## WHAT IS REQUIRED
Locate every line in the records below that contains the word "computer", and copy each one.

## AVAILABLE DATA

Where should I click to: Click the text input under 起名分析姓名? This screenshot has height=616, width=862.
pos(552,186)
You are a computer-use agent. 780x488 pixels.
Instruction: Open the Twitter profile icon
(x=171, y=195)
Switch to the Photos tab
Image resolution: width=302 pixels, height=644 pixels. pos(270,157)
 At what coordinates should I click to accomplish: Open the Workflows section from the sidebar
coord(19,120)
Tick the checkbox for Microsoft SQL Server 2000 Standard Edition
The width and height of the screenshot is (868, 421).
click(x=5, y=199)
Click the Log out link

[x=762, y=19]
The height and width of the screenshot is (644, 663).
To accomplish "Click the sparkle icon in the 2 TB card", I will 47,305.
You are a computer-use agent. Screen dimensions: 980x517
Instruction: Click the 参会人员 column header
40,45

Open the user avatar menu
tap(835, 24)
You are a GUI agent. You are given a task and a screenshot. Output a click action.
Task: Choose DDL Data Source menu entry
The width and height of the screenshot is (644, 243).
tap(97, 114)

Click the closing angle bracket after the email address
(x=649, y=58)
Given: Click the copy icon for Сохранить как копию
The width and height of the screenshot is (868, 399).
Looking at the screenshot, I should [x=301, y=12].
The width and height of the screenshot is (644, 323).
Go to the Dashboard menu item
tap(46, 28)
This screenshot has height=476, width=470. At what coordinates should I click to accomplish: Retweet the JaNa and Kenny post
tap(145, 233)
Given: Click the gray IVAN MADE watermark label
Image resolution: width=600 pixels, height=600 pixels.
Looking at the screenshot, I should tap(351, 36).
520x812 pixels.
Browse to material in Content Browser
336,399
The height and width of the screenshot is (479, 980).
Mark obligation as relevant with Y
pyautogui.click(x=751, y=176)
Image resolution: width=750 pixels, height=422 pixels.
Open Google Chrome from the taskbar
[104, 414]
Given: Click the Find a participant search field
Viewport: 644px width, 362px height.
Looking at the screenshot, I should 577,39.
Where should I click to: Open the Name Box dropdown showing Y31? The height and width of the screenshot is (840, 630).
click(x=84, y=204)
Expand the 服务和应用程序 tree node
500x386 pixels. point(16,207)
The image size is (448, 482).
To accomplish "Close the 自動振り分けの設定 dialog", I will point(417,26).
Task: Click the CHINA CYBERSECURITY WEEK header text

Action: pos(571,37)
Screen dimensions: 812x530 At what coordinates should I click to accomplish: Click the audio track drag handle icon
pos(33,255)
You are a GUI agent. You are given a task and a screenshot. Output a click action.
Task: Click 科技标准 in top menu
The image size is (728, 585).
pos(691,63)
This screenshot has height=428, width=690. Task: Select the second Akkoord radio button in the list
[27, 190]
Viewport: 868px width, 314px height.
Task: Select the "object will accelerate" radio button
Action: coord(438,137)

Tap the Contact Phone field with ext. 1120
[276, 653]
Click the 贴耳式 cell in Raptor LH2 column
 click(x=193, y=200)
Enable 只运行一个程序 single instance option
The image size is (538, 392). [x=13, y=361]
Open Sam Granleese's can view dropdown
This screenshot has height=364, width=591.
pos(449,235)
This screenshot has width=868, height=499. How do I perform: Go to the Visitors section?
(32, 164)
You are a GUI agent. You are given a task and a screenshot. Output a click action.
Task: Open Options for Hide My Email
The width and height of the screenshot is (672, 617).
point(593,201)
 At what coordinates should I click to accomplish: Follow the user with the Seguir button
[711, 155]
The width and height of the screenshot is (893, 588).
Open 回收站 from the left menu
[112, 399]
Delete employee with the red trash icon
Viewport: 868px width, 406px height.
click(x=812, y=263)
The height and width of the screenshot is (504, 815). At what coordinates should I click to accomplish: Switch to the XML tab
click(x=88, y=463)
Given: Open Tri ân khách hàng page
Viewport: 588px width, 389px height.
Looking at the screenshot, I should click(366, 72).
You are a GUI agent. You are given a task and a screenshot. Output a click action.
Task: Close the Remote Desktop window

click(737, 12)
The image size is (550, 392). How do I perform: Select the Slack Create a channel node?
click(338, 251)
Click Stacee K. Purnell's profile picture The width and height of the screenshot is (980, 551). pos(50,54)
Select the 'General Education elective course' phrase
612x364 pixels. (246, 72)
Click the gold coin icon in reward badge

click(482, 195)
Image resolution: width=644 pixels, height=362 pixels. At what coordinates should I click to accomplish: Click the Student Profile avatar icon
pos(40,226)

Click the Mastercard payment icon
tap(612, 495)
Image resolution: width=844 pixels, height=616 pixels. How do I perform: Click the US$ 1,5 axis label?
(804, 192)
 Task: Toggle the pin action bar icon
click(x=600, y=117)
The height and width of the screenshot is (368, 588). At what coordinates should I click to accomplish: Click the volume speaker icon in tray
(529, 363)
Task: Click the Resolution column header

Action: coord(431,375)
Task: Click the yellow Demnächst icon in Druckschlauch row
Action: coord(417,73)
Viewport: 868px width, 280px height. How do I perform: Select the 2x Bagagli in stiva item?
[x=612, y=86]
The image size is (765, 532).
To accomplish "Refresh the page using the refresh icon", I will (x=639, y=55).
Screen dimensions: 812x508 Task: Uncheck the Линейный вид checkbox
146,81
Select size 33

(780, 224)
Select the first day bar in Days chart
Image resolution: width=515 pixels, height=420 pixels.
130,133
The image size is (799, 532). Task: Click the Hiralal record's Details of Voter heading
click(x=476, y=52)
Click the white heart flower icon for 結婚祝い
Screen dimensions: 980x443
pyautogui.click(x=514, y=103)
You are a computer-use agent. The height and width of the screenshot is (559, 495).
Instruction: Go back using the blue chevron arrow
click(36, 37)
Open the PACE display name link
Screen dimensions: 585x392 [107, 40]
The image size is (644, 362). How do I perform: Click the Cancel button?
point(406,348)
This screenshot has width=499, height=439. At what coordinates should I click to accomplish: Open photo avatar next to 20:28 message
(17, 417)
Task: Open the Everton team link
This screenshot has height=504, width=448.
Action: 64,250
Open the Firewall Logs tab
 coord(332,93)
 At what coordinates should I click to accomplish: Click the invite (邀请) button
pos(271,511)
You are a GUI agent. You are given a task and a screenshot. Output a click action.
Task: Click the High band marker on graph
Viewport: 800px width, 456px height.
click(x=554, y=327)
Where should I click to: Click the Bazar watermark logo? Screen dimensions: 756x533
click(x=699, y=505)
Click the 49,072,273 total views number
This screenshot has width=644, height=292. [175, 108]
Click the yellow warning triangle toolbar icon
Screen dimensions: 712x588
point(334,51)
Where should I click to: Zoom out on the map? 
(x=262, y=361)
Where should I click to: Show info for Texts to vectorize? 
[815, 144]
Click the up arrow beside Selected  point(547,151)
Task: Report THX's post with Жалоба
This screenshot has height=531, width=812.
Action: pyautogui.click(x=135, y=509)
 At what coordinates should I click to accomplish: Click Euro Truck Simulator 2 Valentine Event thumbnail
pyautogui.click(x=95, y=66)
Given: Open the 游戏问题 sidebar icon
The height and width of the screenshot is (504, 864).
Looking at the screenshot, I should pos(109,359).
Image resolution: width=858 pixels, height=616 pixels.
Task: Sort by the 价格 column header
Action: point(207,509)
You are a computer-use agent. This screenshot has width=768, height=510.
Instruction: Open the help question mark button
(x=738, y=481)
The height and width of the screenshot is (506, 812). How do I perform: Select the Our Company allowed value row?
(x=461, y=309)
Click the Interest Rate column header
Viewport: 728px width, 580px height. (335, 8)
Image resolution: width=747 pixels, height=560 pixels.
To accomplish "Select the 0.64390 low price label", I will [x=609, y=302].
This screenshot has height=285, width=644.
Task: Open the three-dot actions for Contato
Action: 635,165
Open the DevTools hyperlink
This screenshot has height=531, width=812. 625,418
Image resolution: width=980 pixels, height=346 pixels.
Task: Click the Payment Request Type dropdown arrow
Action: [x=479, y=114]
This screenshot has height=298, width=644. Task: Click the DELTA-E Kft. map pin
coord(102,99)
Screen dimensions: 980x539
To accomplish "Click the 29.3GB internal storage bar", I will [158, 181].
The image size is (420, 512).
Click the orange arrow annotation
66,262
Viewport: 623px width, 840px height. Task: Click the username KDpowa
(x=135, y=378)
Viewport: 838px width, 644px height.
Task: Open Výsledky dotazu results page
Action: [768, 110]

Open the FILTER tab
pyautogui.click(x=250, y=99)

## ANSWER TO THE EXERCISE
You are a computer-use agent. 780x488 pixels.
You are a computer-use agent. Screen dimensions: 980x517
You are a computer-use agent. The height and width of the screenshot is (559, 495).
You are a computer-use agent. This screenshot has width=768, height=510.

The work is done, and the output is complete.